### What the task requires
Revise the material below so that every occurrence of "computer-use agent" reads "desktop automation agent", leaving everything else unchanged.

(Records for locating displayed items)
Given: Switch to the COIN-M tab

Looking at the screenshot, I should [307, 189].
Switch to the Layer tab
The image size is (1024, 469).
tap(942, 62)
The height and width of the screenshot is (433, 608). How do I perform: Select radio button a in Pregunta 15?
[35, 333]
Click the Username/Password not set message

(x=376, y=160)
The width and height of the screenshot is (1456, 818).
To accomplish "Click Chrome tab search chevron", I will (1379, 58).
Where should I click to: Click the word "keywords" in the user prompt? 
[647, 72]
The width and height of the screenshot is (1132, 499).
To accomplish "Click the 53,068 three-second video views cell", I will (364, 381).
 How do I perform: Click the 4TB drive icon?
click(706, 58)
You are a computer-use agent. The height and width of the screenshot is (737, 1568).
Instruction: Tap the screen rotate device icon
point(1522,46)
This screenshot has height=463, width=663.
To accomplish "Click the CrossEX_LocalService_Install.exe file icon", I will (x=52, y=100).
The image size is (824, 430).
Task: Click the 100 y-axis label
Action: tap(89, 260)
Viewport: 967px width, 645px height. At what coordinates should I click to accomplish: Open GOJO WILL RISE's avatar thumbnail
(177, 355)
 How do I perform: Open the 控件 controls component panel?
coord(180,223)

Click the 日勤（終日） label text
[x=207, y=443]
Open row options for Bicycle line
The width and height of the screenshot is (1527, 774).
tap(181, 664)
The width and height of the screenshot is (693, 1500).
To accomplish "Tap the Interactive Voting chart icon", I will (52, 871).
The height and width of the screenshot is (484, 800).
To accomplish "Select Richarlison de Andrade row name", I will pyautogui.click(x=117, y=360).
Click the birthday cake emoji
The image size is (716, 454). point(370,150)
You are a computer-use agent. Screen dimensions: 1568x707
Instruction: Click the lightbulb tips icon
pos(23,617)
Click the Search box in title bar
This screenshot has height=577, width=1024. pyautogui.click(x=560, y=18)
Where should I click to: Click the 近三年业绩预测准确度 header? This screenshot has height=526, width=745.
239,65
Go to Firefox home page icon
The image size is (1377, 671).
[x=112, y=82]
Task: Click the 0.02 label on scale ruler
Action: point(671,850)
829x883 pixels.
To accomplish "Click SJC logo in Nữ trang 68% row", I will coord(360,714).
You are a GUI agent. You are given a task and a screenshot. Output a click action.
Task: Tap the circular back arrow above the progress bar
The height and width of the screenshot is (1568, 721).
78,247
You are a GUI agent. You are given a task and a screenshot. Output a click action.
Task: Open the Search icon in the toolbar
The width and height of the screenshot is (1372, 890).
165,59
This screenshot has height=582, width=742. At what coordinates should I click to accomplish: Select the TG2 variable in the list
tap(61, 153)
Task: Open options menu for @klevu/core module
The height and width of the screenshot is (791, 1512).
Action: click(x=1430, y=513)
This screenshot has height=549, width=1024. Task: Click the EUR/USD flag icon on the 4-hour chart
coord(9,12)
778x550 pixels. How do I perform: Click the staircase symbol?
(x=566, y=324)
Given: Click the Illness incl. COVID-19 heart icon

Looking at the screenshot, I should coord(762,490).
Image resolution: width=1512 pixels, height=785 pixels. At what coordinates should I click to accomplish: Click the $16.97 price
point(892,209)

### Exercise output
Given: Switch to the COIN-M tab

Looking at the screenshot, I should [307, 189].
Switch to the Layer tab
The image size is (1024, 469).
tap(942, 62)
The height and width of the screenshot is (433, 608). How do I perform: Select radio button a in Pregunta 15?
[35, 333]
Click the Username/Password not set message

(x=376, y=160)
The width and height of the screenshot is (1456, 818).
To accomplish "Click Chrome tab search chevron", I will (1379, 58).
Where should I click to: Click the word "keywords" in the user prompt? 
[647, 72]
The width and height of the screenshot is (1132, 499).
To accomplish "Click the 53,068 three-second video views cell", I will (364, 381).
 How do I perform: Click the 4TB drive icon?
click(706, 58)
You are a desktop automation agent. The height and width of the screenshot is (737, 1568).
Instruction: Tap the screen rotate device icon
point(1522,46)
This screenshot has height=463, width=663.
To accomplish "Click the CrossEX_LocalService_Install.exe file icon", I will (x=52, y=100).
The image size is (824, 430).
Task: Click the 100 y-axis label
Action: tap(89, 260)
Viewport: 967px width, 645px height. At what coordinates should I click to accomplish: Open GOJO WILL RISE's avatar thumbnail
(177, 355)
 How do I perform: Open the 控件 controls component panel?
coord(180,223)

Click the 日勤（終日） label text
[x=207, y=443]
Open row options for Bicycle line
The width and height of the screenshot is (1527, 774).
tap(181, 664)
The width and height of the screenshot is (693, 1500).
To accomplish "Tap the Interactive Voting chart icon", I will (52, 871).
The height and width of the screenshot is (484, 800).
To accomplish "Select Richarlison de Andrade row name", I will pyautogui.click(x=117, y=360).
Click the birthday cake emoji
The image size is (716, 454). point(370,150)
You are a desktop automation agent. Screen dimensions: 1568x707
Instruction: Click the lightbulb tips icon
pos(23,617)
Click the Search box in title bar
This screenshot has height=577, width=1024. pyautogui.click(x=560, y=18)
Where should I click to: Click the 近三年业绩预测准确度 header? This screenshot has height=526, width=745.
239,65
Go to Firefox home page icon
The image size is (1377, 671).
[x=112, y=82]
Task: Click the 0.02 label on scale ruler
Action: point(671,850)
829x883 pixels.
To accomplish "Click SJC logo in Nữ trang 68% row", I will coord(360,714).
You are a GUI agent. You are given a task and a screenshot. Output a click action.
Task: Tap the circular back arrow above the progress bar
The height and width of the screenshot is (1568, 721).
78,247
You are a GUI agent. You are given a task and a screenshot. Output a click action.
Task: Open the Search icon in the toolbar
The width and height of the screenshot is (1372, 890).
165,59
This screenshot has height=582, width=742. At what coordinates should I click to accomplish: Select the TG2 variable in the list
tap(61, 153)
Task: Open options menu for @klevu/core module
The height and width of the screenshot is (791, 1512).
Action: click(x=1430, y=513)
This screenshot has height=549, width=1024. Task: Click the EUR/USD flag icon on the 4-hour chart
coord(9,12)
778x550 pixels. How do I perform: Click the staircase symbol?
(x=566, y=324)
Given: Click the Illness incl. COVID-19 heart icon

Looking at the screenshot, I should coord(762,490).
Image resolution: width=1512 pixels, height=785 pixels. At what coordinates should I click to accomplish: Click the $16.97 price
point(892,209)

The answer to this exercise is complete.